Material to process =
%%

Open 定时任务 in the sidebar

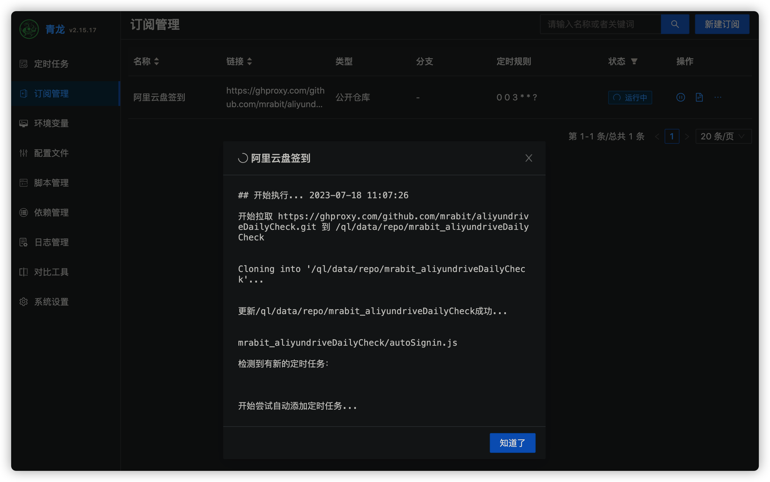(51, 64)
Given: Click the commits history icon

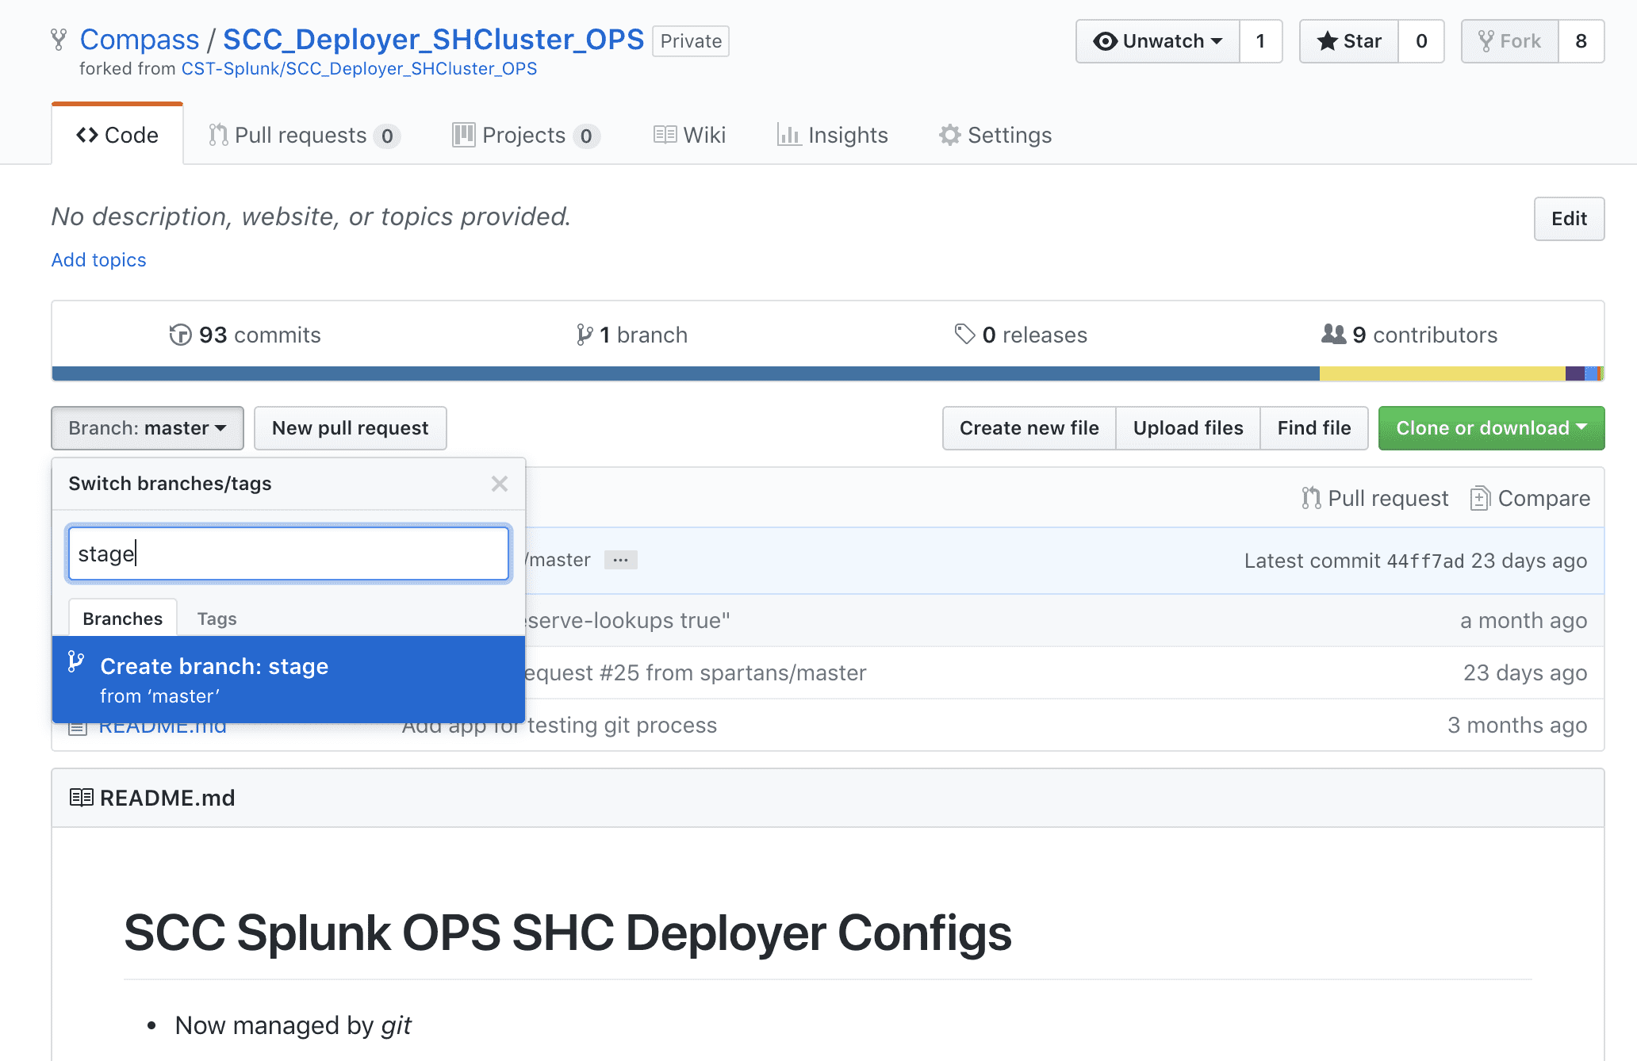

%%
%%

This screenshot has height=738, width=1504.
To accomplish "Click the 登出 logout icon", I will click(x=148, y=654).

%%
%%

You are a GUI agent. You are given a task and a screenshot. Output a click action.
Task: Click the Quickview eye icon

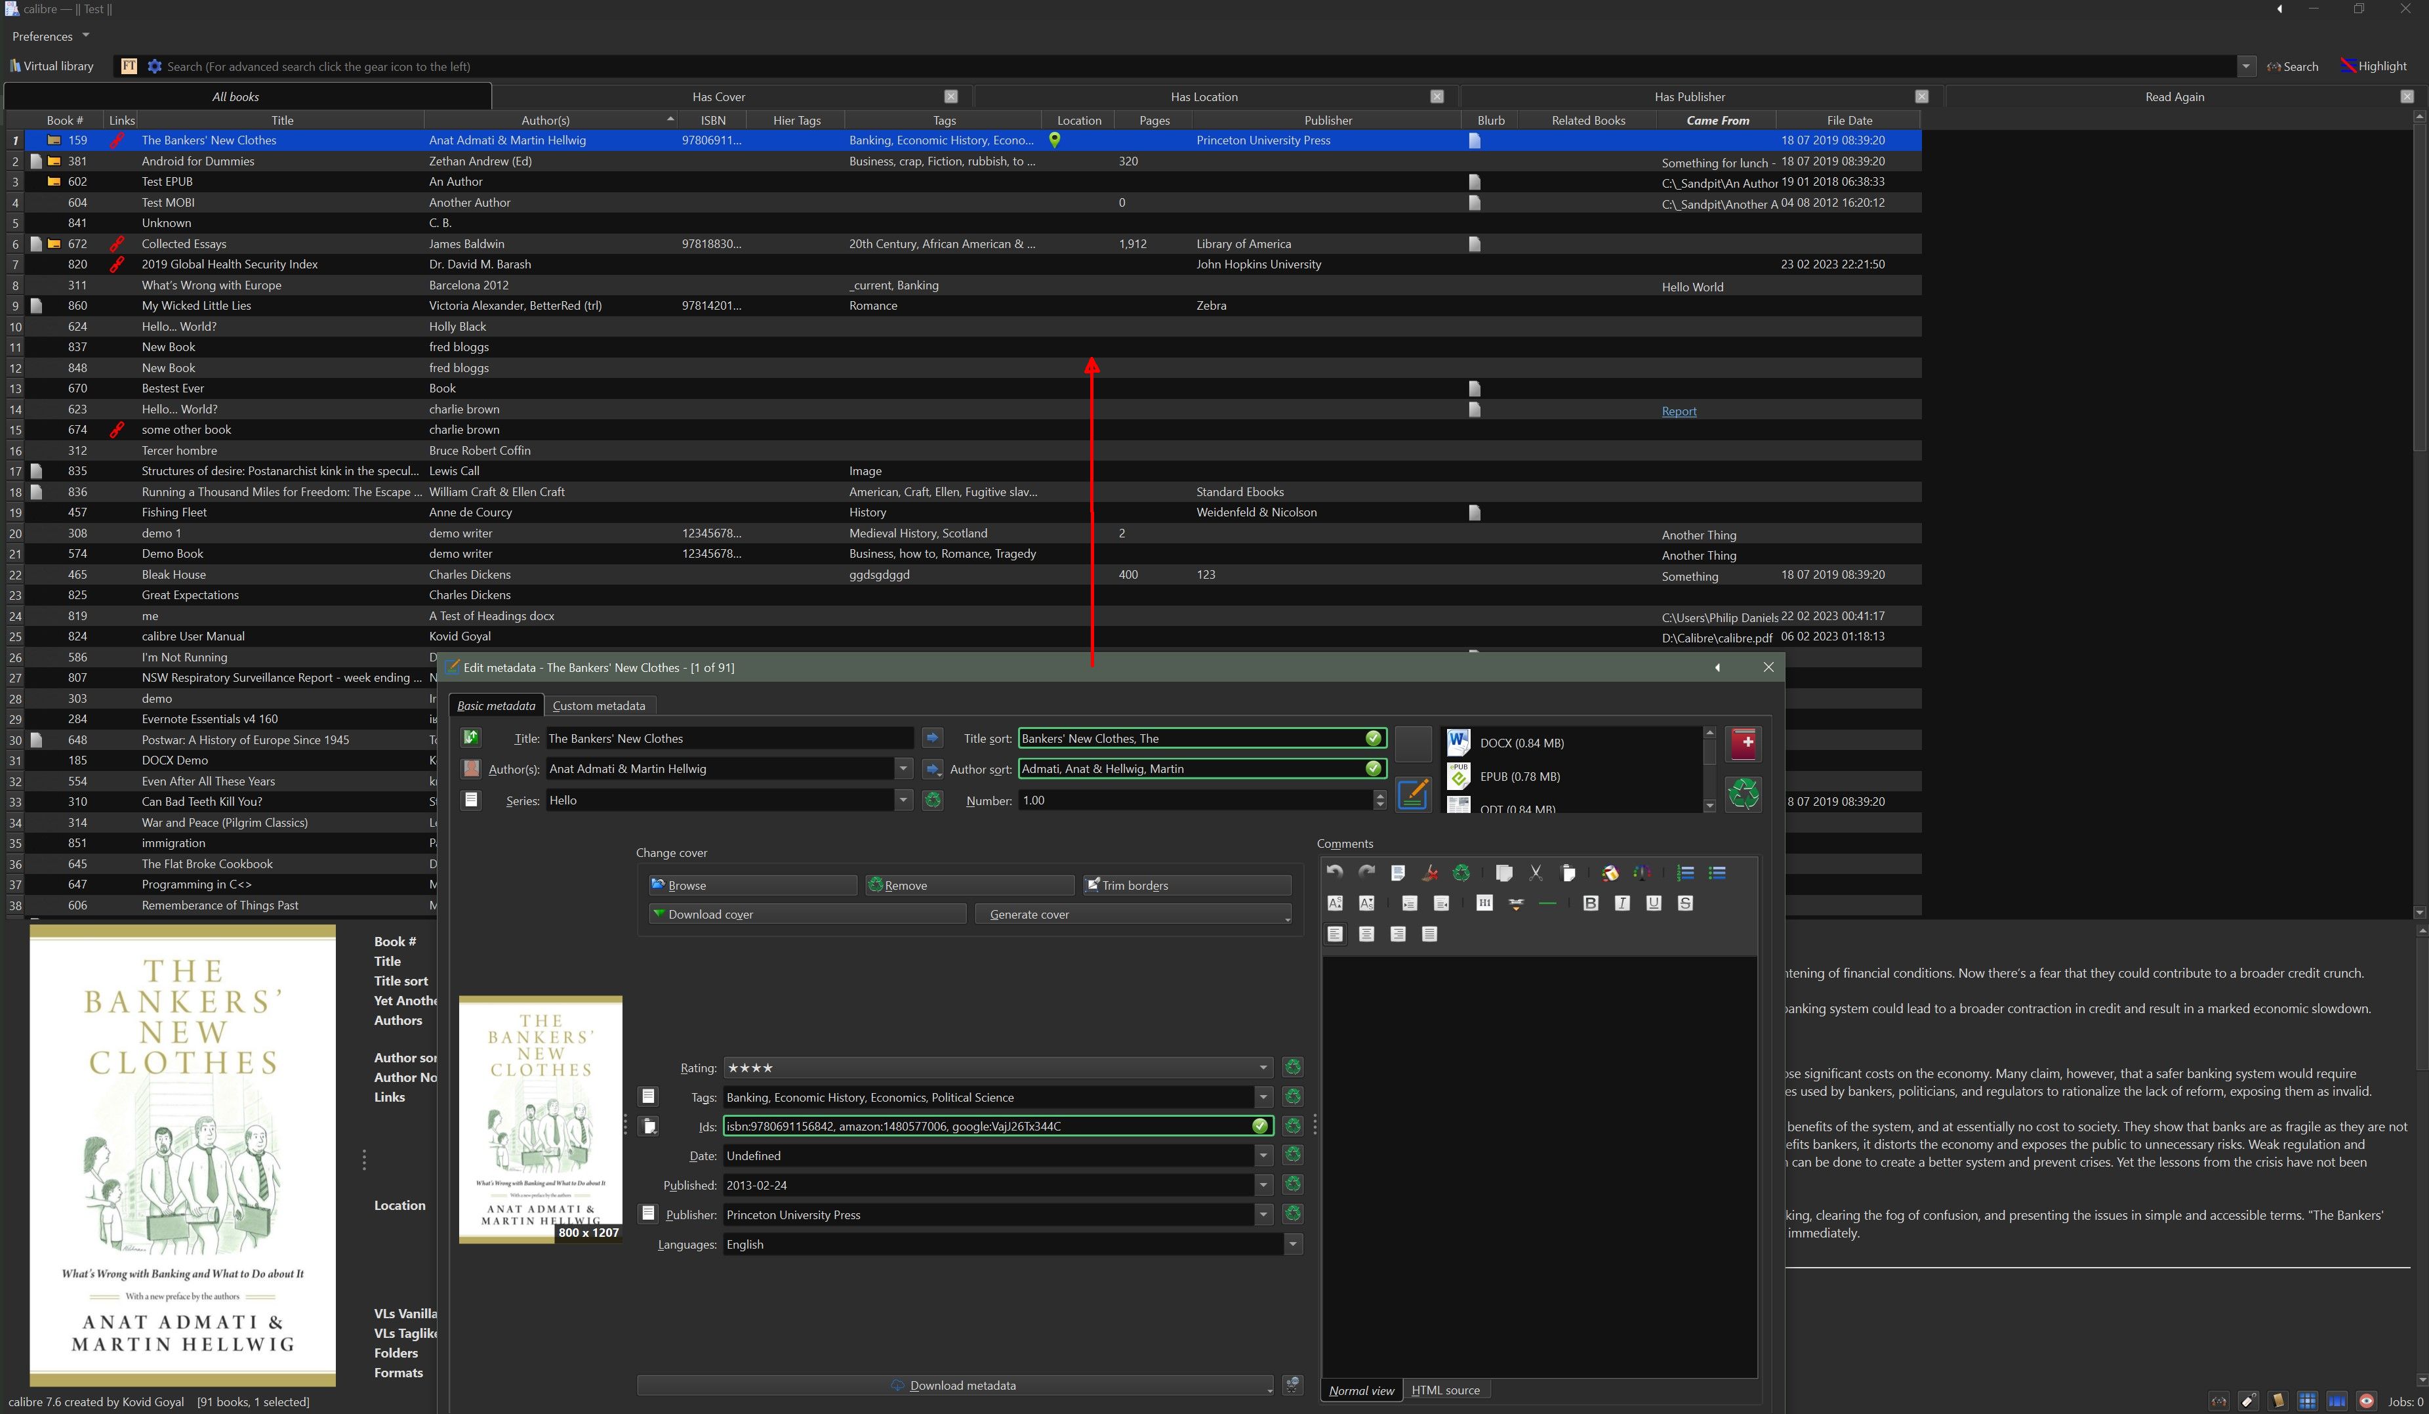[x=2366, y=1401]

%%

An exact copy is needed of the entries above, starting at the line that holds "Open 定时任务 in the sidebar" and stopping at the line that holds "Given: Click the commits history icon", both kept; pictures stay out.

Open 定时任务 in the sidebar

(51, 64)
Given: Click the commits history icon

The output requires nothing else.